╭─ Listed entries

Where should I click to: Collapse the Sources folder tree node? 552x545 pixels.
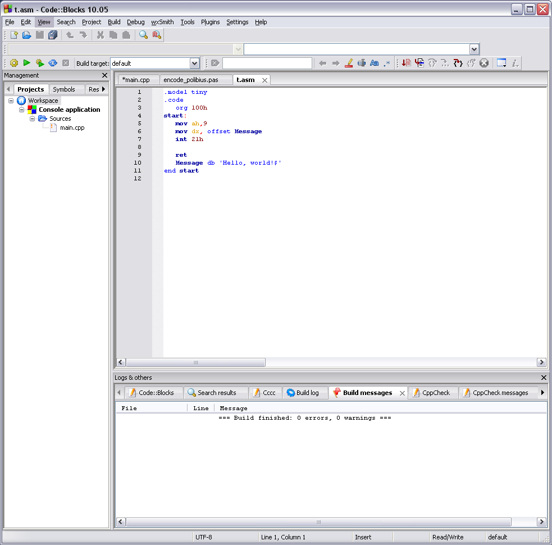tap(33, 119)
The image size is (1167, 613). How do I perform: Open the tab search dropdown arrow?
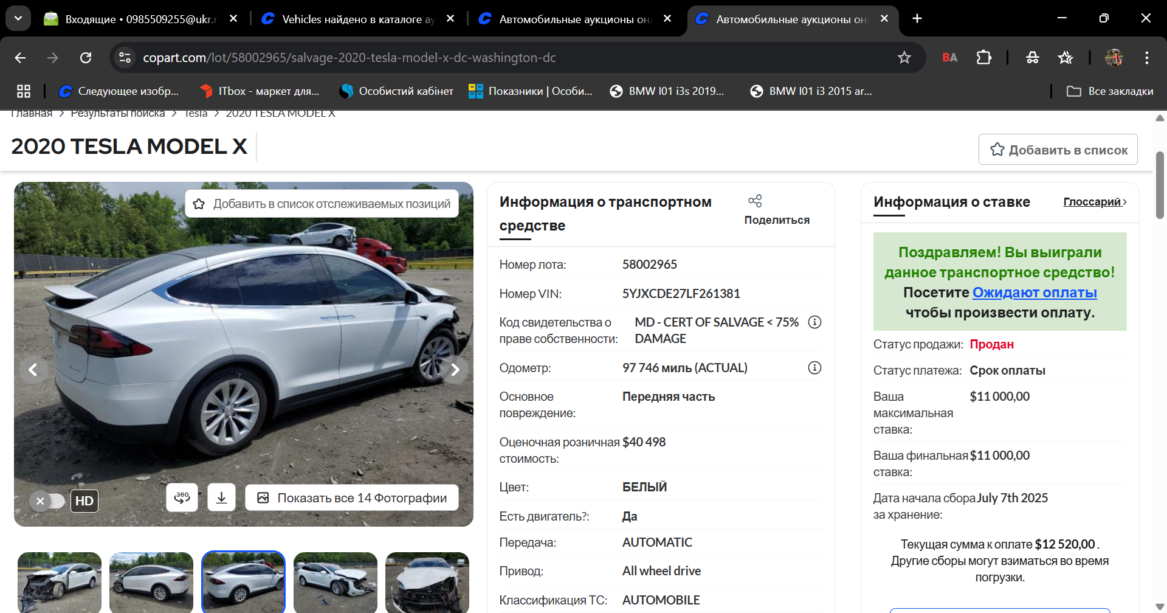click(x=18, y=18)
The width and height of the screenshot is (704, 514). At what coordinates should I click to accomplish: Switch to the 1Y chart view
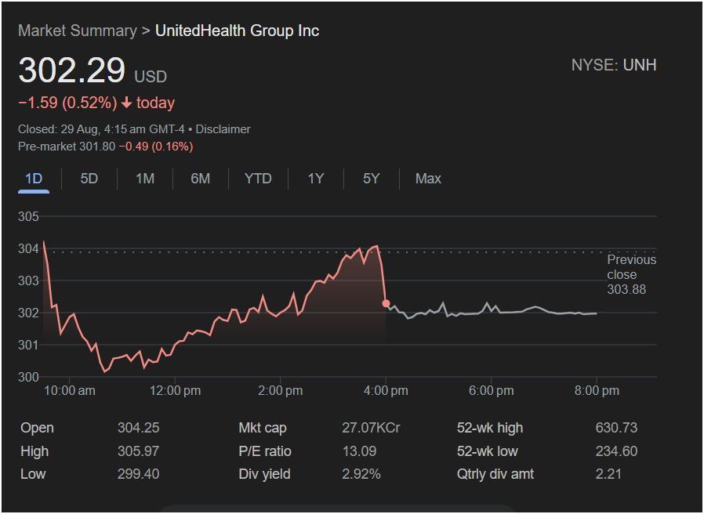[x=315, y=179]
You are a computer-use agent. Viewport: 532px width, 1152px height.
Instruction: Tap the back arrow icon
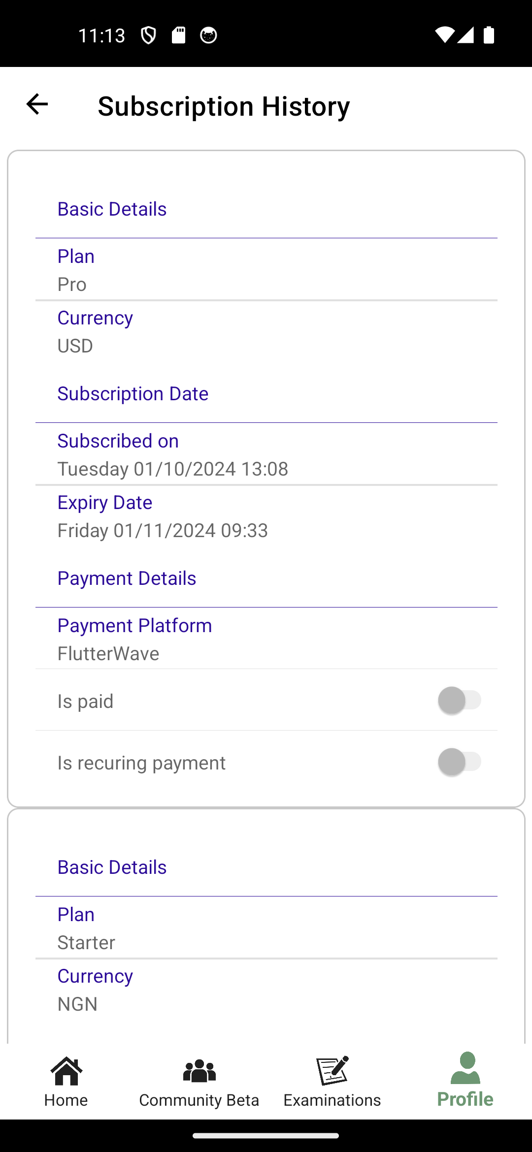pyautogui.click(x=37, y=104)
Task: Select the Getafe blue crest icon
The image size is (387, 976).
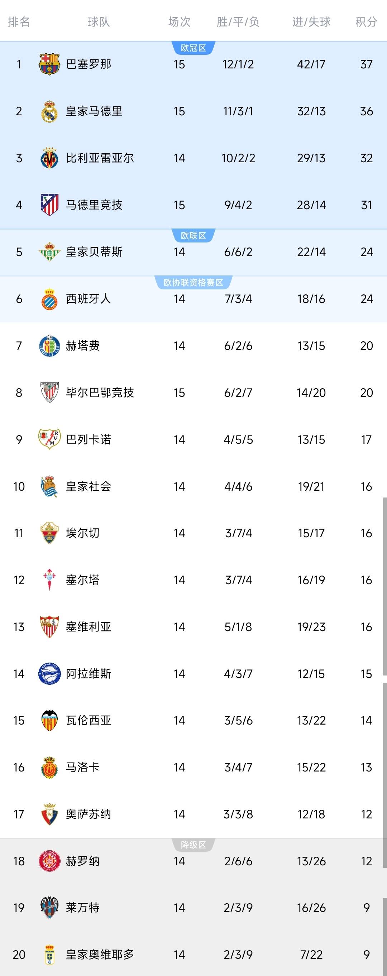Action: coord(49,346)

╰─
╭─ Listed entries

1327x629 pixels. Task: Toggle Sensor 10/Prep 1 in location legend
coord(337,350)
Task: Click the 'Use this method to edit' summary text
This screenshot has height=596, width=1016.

╰─
╭─ Listed entries

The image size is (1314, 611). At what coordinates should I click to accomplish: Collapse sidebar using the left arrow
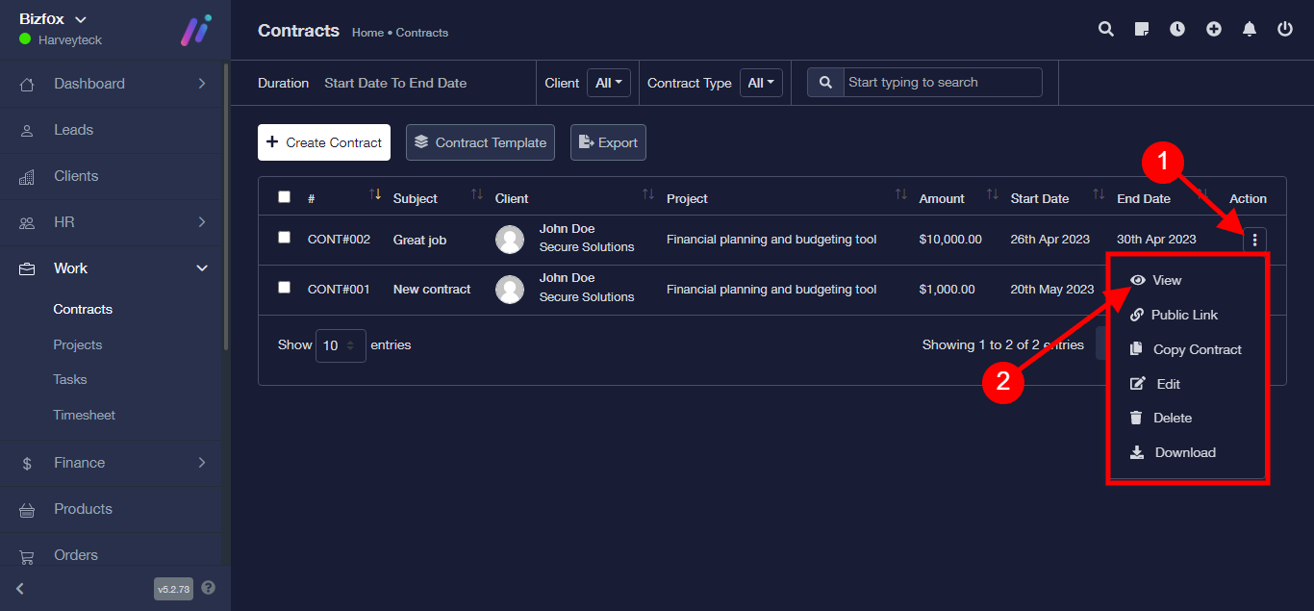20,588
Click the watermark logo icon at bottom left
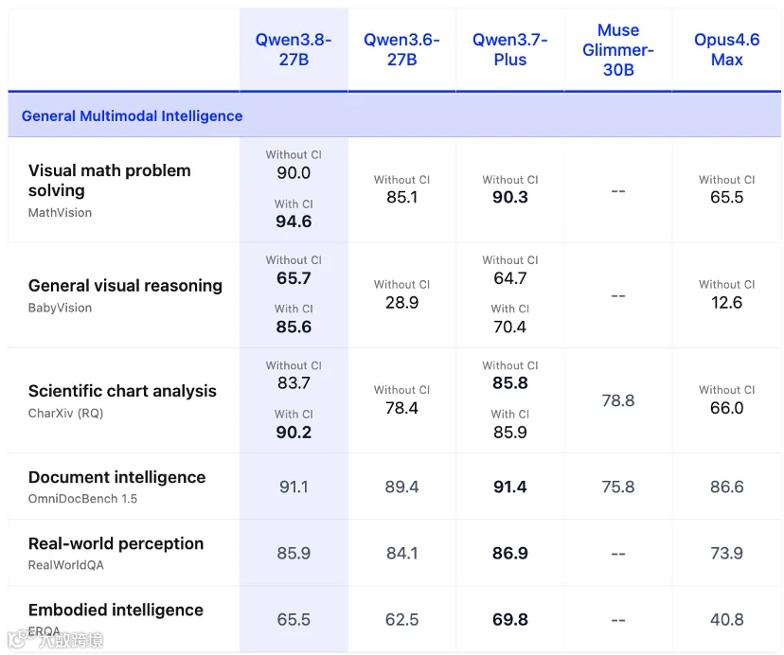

╰─

Work to be completed ▸ Copy back the listing above exactly, but only from the line with "Task: Click the" through the line with "This screenshot has height=596, width=1016.", both ends included.

Response to this exercise ▸
Task: Click the 'Use this method to edit' summary text
This screenshot has height=596, width=1016.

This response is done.